Scottish Poetry Centre
Founded by poetry activist Tessa Ransford, the Scottish Poetry Library is a temple of literature in metre form. Its mission is to challenge the perception that poetry is rarified, difficult and dull. As well as being a lending library, the centre runs reading groups and helps local libraries to make poetry more accessible.
This independent publisher had the good fortune to pick up the Booker prizewinner The Life of Pi. It also published Miranda July‘s No One Belongs Here More Than You, Ali Smith‘s Girl Meets Boy and Jeanette Winterson‘s Weight. Canongate TV is its collection of blogs, films, events interviews and channels for each of its authors. And it has a virtual book club too.
Scottish Book Trust
The Trust is a charity with the laudable aims of spreading a love of books and reading, and encouraging people to write. It supports: emerging and renowned writers, teaching and learning professionals and young families through its Bookbug project.
Scottish Storytelling Centre
The world’s first purpose built centre for storytelling has a year round programme of courses and workshops which cater for novice and professional yarn spinners. It also hosts plays, music, exhibitions and festivals.

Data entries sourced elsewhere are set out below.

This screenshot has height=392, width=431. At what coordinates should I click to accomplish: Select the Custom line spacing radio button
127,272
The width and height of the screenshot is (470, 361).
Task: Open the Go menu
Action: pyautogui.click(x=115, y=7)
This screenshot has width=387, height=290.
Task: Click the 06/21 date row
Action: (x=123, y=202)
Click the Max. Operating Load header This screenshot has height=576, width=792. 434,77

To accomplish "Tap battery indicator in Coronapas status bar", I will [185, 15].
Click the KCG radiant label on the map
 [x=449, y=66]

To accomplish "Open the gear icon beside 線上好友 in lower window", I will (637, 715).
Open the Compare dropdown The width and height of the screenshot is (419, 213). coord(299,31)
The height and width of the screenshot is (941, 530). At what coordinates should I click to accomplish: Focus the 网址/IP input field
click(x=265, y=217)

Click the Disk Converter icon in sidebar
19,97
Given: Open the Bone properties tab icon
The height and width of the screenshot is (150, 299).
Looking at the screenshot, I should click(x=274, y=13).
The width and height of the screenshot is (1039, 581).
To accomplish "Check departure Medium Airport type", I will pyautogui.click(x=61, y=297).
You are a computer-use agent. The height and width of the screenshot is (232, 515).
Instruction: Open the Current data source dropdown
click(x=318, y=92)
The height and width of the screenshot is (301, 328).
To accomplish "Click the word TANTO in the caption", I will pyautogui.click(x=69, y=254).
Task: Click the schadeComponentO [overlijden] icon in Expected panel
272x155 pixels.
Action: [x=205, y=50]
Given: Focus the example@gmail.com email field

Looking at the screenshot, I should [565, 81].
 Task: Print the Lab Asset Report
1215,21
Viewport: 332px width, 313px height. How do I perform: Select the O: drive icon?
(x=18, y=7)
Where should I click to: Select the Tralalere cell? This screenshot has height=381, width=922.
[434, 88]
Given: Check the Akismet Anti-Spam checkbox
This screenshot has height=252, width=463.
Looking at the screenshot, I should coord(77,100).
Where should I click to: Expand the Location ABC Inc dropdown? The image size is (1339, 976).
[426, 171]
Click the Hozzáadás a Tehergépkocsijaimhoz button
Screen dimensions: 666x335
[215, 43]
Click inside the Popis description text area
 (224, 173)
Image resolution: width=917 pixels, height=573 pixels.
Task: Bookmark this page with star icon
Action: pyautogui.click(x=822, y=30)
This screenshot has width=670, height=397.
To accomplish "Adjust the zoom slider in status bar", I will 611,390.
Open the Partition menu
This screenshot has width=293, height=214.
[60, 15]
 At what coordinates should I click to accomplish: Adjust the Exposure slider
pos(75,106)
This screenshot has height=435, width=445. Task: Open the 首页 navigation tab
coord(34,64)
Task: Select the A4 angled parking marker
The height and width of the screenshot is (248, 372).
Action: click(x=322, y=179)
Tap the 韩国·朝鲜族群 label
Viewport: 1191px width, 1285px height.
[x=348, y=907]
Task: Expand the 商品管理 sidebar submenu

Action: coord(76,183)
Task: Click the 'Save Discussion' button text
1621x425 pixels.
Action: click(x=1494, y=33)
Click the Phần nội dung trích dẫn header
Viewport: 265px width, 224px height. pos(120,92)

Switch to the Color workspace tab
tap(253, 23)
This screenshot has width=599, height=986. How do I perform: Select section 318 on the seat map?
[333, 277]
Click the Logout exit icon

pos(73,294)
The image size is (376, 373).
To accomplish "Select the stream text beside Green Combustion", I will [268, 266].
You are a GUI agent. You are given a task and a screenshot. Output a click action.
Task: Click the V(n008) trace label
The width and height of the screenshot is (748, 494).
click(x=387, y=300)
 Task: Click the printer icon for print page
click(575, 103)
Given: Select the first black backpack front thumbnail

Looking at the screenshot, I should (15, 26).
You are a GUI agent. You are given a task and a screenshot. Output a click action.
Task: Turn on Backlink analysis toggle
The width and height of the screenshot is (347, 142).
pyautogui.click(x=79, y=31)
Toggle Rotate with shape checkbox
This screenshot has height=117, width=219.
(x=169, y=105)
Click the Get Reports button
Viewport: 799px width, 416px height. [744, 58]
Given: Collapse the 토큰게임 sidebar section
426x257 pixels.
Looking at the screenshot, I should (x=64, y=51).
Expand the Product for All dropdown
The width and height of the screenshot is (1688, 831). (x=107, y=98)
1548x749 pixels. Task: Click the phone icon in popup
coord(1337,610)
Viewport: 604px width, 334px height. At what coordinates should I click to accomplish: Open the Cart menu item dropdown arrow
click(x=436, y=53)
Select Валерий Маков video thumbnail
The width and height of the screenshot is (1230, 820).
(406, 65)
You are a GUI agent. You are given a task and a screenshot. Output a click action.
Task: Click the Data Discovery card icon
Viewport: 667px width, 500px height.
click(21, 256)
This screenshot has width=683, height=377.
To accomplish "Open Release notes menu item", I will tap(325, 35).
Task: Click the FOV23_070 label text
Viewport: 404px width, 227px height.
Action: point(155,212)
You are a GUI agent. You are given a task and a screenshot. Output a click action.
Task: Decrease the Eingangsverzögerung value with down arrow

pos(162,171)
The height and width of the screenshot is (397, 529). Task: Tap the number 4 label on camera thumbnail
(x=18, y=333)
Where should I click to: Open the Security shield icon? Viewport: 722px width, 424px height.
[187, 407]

In rude health’s an accurate diagnosis of the city’s spoken word and performance poetry scene. Highlights include Tricolour, the National Library’s monthly night, and Rachel McCrum and Jenny Lindsay’s Rally and Broad events. They’re politically engaged cabaret extravaganzas in which authors, playwrights, poets, dancers, musicians share the stage. The duo are committed to gender balanced billing. Shore Poets are a collective who give newbies the opportunity to read alongside better known Scottish names. (There’s also a lemon cake raffled off at every show.) Illicit Ink hold monthly events which ‘champion the strange, beautiful and ever-so-slightly-sinister.’
Edinburgh Book Lovers Tour surveys the significant places in the history and backgrounds of the city’s most prominent authors. The Edinburgh Outlander Experience guides fans round the sites and taverns featured in Diana Gabaldon‘s tales of historical time travel. Leith Walks highlights the landmarks in Trainspotting, Irvine Welsh‘s collection of snapshots of Edinburgh street life. Rebus Tours visits the haunts of, and scenes from the cases from, Ian Rankin‘s mercurial Detective Inspector. The Edinburgh Literary Pub Tour takes lovers of culture and booze on dramatic literary trail across the city.
Have we left out any of Edinburgh’s literary delights? What are your favourites?